Epatiti

Per epatite si intende un processo infiammatorio che colpisce il fegato e causa una lesione delle cellule epatiche (epatociti).

L’epatite si distingue in acuta e cronica.

La forma acuta è rapida, evolve nel giro di poche settimane, con completa restituzione della funzionalità epatica una volta risolto il processo infiammatorio oppure progredire verso la totale perdita delle funzioni del fegato (atrofia giallo acuta).

L’epatite cronica si istaura in genere dopo un fatto acuto e lentamente ma progressivamente può portare alla cirrosi epatica e favorire l’insorgenza di epatocarcinomi.

Esistono molti tipi di epatiti, virali, tossiche (da funghi e da agenti chimici), autoimmuni, granulomatose, etc. Le più frequenti in assoluto, sia in forma acuta che cronica, sono le epatiti virali causate da virus che danneggiano il fegato e le sue cellule.
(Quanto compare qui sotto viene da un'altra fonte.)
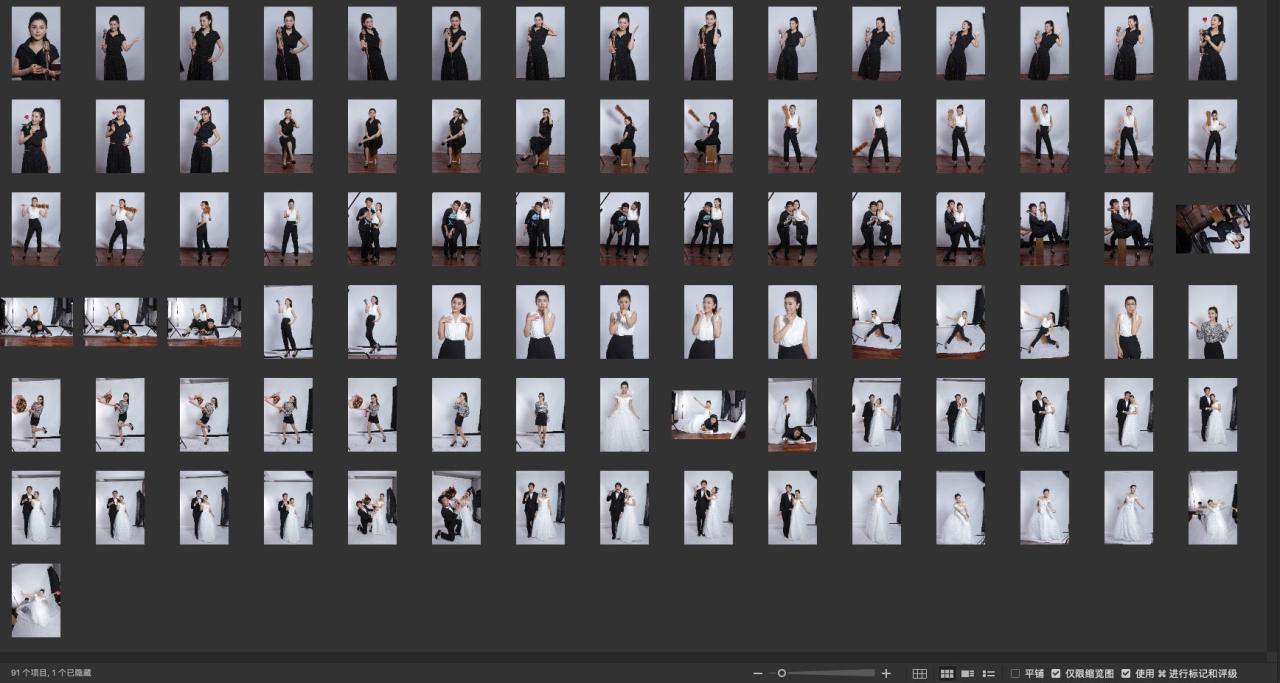The image size is (1280, 683).
Task: Select the first thumbnail in the sixth row
Action: pyautogui.click(x=36, y=508)
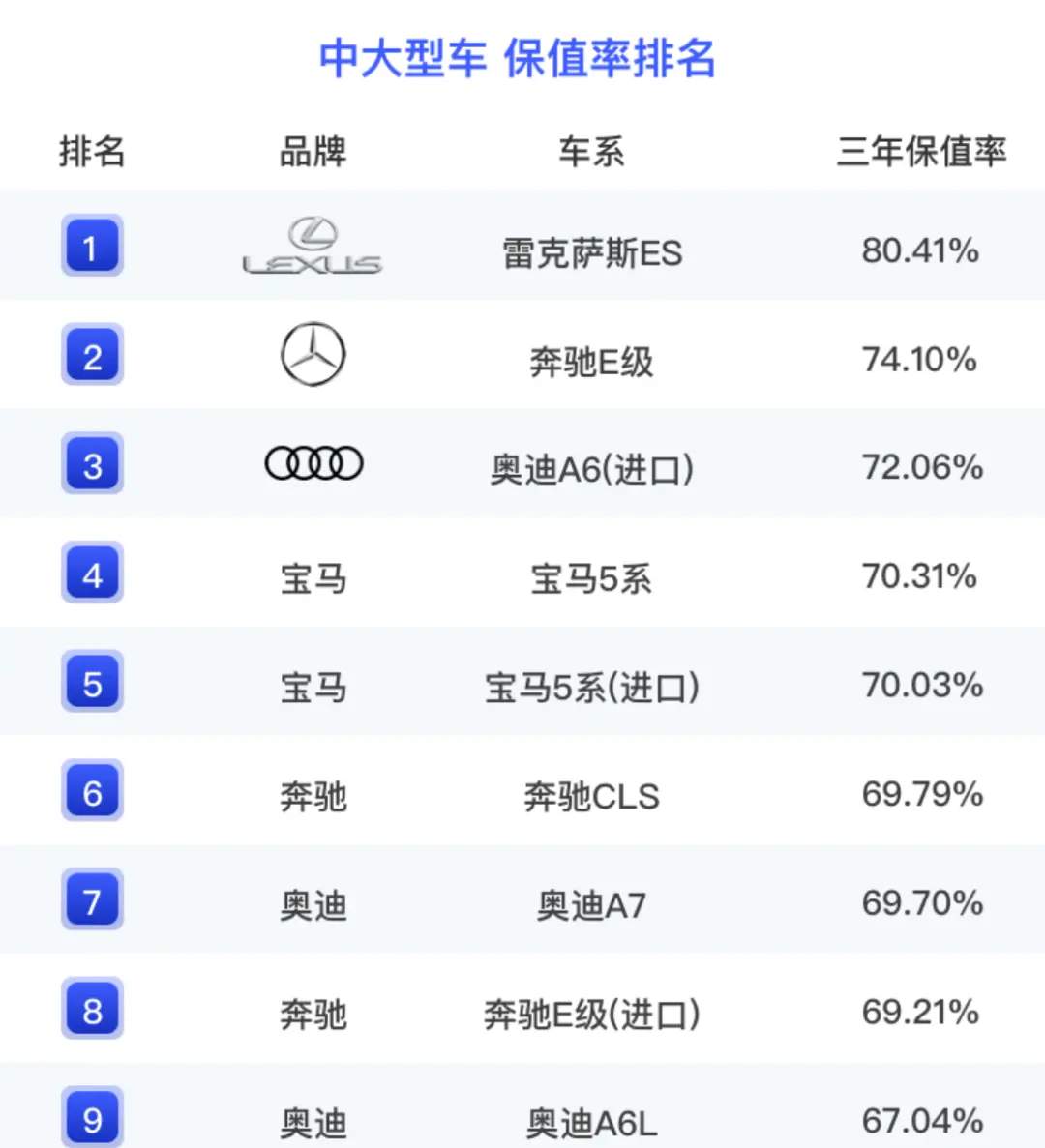The height and width of the screenshot is (1148, 1045).
Task: Click the Mercedes-Benz star logo
Action: click(313, 354)
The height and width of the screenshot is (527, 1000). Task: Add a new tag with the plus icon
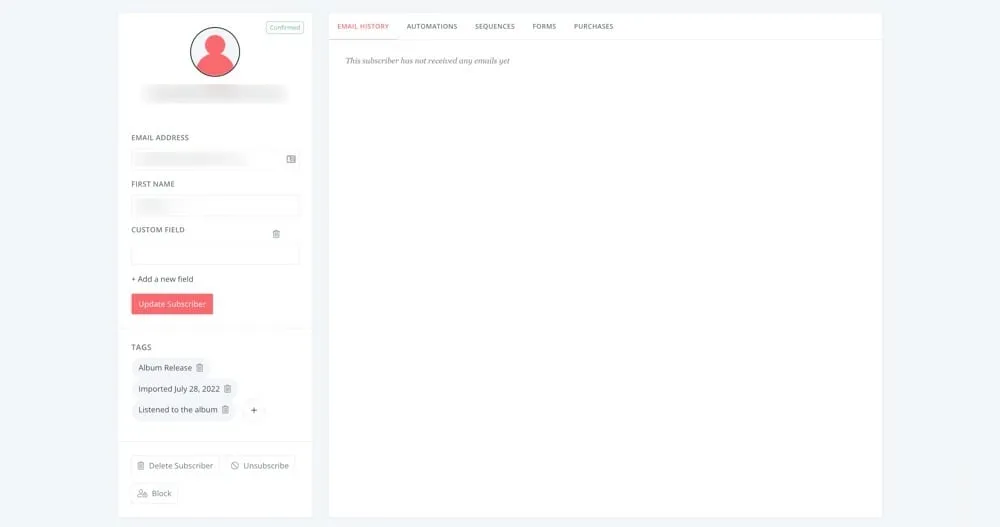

I virus epatitici conosciuti sono il virus dell’epatite A (HAV), il virus dell’epatite B (HBV), il virus dell’epatite C (HCV), quello dell’epatite delta (HDV), e quelli delle epatiti E, F, G (meno frequenti). I più frequenti in Italia sono i virus delle epatiti A, B, C. L’epatite A non cronicizza e viene trasmessa per via alimentare (mitili, pesce crudo), le epatiti B e C possono cronicizzare (maggiormente la C) e vengono trasmesse con il sangue e le secrezioni.

 

Sintomi

Le epatiti acute possono decorrere in modo sintomatico o inapparente.

Il segno più evidente della fase acuta è l’ittero, poi può essere presente dolenzia nella zona sottocostale destra, oppure vomito e sintomi gastroenterici.

Durante la fase di infezione acuta, indipendentemente dal tipo di virus responsabile, le cellule lesionate rilasciano enzimi intracellulari (transaminasi) che aumentano nel sangue.

La fase cronica delle epatiti è caratterizzata da un progressivo declino delle funzioni epatiche, con deficit di fattori prodotti dal fegato (albumina, protrombina e fattori coagulativi), deficit di metabolizzazione epatica di farmaci ed ormoni, persistente elevazione delle transaminasi e dei livelli di bilirubina (se vi è ostruzione al circolo biliare). Quando l’epatite cronica evolve in cirrosi, si istaura una difficoltà di circolo all’interno del fegato che provoca ipertensione dei vasi afferenti (ipertensione portale e varici esofagee).

 

Diagnosi

La diagnosi di epatite si basa sul riscontro di elevati valori delle transaminasi e sui test sierologici per l’accertamento della causa virale (anticorpi ed antigeni virali).

La biopsia epatica è indispensabile per definire il grado e il tipo di lesione presente nel fegato ed indirizzare la terapia.

 

Terapia

La terapia della fase acuta è esclusivamente di sostegno, diminuendo il carico di lavoro metabolico del fegato (farmaci, grassi, alcool) e osservando un periodo di riposo di alcune settimane.

Le forme croniche vengono valutate e trattate in ambiente specialistico, dopo aver effettuato una biopsia epatica. Tra i farmaci disponibili vi sono l’interferone e nei casi più resistenti l’associazione interferone-ribavirina. La terapia dell’epatite B è piuttosto soddisfacente mentre l’epatite C tende a recidivare in circa il 25% dei casi.